Arthur Watkins’ introduction to agriculture was unusual. At the age of 19, he was sent to fight in the trenches in the First World War. He survived, and for several months after the armistice he was ordered to remain in France to act as an assistant agricultural officer, tasked with helping local farmers feed the troops that were still waiting have to be sent home.

The post sparked his interest in agriculture and he applied to study it at Cambridge when he returned to Britain, said Simon Griffiths of the John Innes Centre.
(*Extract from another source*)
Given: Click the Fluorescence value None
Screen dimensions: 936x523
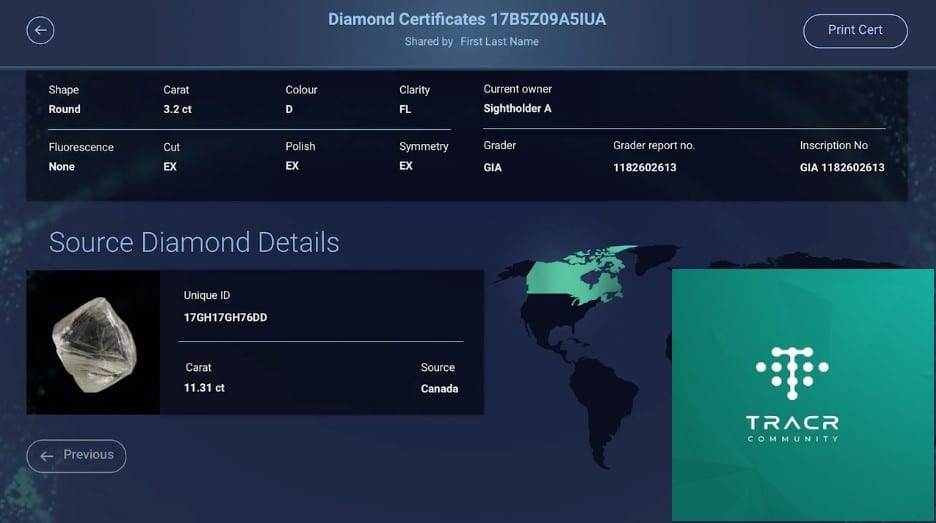Looking at the screenshot, I should point(62,167).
After graduating, Watkins – a shy, reticent academic – joined the university’s department of agriculture, where he began his life’s work: collecting wheat samples from around the planet.

“It’s very important that Watkins realized that as we started to breed new wheat varieties, genes that were of little use at the time and that were being deleted from strains might still have future value,” Griffiths said.

“His thinking was incredibly ahead of his time. He realized that genetic diversity – in this case, of wheat – was being eroded and that we urgently needed to stop it.

“Very few scientists thought about this issue in those days. Watkins clearly thought well ahead of his time, and we have a lot to be thankful for.”